_WORK TO BE COMPLETED:_ Exactness is required. Restate every entry as written.

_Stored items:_
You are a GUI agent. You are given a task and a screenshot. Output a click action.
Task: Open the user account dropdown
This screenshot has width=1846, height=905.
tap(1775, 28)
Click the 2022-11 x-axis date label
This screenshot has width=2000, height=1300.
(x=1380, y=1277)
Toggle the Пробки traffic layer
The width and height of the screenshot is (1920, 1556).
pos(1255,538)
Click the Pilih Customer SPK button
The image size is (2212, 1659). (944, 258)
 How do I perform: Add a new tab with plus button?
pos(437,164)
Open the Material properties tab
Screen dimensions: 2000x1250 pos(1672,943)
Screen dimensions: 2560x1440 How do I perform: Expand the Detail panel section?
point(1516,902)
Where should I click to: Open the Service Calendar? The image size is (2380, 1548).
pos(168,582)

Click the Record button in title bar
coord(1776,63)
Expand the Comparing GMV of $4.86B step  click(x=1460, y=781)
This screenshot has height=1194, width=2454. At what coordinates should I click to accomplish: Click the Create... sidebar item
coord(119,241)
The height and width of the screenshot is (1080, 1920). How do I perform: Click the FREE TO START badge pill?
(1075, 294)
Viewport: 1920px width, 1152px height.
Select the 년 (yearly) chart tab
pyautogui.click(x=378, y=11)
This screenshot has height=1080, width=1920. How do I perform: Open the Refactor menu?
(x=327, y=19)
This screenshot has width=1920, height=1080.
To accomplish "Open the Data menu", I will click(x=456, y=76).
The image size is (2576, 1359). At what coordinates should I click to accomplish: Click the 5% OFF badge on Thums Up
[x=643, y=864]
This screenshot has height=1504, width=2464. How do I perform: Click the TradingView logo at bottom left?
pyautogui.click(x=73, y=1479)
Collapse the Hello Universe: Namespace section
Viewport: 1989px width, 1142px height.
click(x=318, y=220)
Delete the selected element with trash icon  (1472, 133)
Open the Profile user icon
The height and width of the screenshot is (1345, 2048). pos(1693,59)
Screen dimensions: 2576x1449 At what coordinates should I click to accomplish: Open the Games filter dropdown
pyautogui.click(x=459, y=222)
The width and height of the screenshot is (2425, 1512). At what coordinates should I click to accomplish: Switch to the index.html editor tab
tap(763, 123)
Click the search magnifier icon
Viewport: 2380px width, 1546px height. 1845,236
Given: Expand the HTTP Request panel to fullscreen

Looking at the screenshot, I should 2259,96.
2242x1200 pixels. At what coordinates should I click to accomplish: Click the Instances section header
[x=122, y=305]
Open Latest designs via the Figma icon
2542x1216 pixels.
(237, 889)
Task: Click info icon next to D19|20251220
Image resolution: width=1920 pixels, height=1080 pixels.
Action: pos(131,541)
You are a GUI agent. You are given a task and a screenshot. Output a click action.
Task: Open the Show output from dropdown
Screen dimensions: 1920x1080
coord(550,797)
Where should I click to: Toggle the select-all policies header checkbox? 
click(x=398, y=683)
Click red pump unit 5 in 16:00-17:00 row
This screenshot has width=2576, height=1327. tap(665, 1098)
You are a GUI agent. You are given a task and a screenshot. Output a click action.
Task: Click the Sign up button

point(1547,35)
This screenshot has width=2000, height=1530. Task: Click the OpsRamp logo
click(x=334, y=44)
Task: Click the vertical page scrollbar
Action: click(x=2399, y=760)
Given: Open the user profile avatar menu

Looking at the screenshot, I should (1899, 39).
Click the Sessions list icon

_ANSWER BOX:_
You are a GUI agent. You are given a task and a screenshot. Output a click action.
Task: Open the user account dropdown
This screenshot has width=1846, height=905.
tap(1775, 28)
Click the 2022-11 x-axis date label
This screenshot has width=2000, height=1300.
(x=1380, y=1277)
Toggle the Пробки traffic layer
The width and height of the screenshot is (1920, 1556).
pos(1255,538)
Click the Pilih Customer SPK button
The image size is (2212, 1659). (944, 258)
 How do I perform: Add a new tab with plus button?
pos(437,164)
Open the Material properties tab
Screen dimensions: 2000x1250 pos(1672,943)
Screen dimensions: 2560x1440 How do I perform: Expand the Detail panel section?
point(1516,902)
Where should I click to: Open the Service Calendar? The image size is (2380, 1548).
pos(168,582)

Click the Record button in title bar
coord(1776,63)
Expand the Comparing GMV of $4.86B step  click(x=1460, y=781)
This screenshot has height=1194, width=2454. At what coordinates should I click to accomplish: Click the Create... sidebar item
coord(119,241)
The height and width of the screenshot is (1080, 1920). How do I perform: Click the FREE TO START badge pill?
(1075, 294)
Viewport: 1920px width, 1152px height.
Select the 년 (yearly) chart tab
pyautogui.click(x=378, y=11)
This screenshot has height=1080, width=1920. How do I perform: Open the Refactor menu?
(x=327, y=19)
This screenshot has width=1920, height=1080.
To accomplish "Open the Data menu", I will click(x=456, y=76).
The image size is (2576, 1359). At what coordinates should I click to accomplish: Click the 5% OFF badge on Thums Up
[x=643, y=864]
This screenshot has height=1504, width=2464. How do I perform: Click the TradingView logo at bottom left?
pyautogui.click(x=73, y=1479)
Collapse the Hello Universe: Namespace section
Viewport: 1989px width, 1142px height.
click(x=318, y=220)
Delete the selected element with trash icon  (1472, 133)
Open the Profile user icon
The height and width of the screenshot is (1345, 2048). pos(1693,59)
Screen dimensions: 2576x1449 At what coordinates should I click to accomplish: Open the Games filter dropdown
pyautogui.click(x=459, y=222)
The width and height of the screenshot is (2425, 1512). At what coordinates should I click to accomplish: Switch to the index.html editor tab
tap(763, 123)
Click the search magnifier icon
Viewport: 2380px width, 1546px height. 1845,236
Given: Expand the HTTP Request panel to fullscreen

Looking at the screenshot, I should 2259,96.
2242x1200 pixels. At what coordinates should I click to accomplish: Click the Instances section header
[x=122, y=305]
Open Latest designs via the Figma icon
2542x1216 pixels.
(237, 889)
Task: Click info icon next to D19|20251220
Image resolution: width=1920 pixels, height=1080 pixels.
Action: pos(131,541)
You are a GUI agent. You are given a task and a screenshot. Output a click action.
Task: Open the Show output from dropdown
Screen dimensions: 1920x1080
coord(550,797)
Where should I click to: Toggle the select-all policies header checkbox? 
click(x=398, y=683)
Click red pump unit 5 in 16:00-17:00 row
This screenshot has width=2576, height=1327. tap(665, 1098)
You are a GUI agent. You are given a task and a screenshot. Output a click action.
Task: Click the Sign up button

point(1547,35)
This screenshot has width=2000, height=1530. Task: Click the OpsRamp logo
click(x=334, y=44)
Task: Click the vertical page scrollbar
Action: click(x=2399, y=760)
Given: Open the user profile avatar menu

Looking at the screenshot, I should (1899, 39).
Click the Sessions list icon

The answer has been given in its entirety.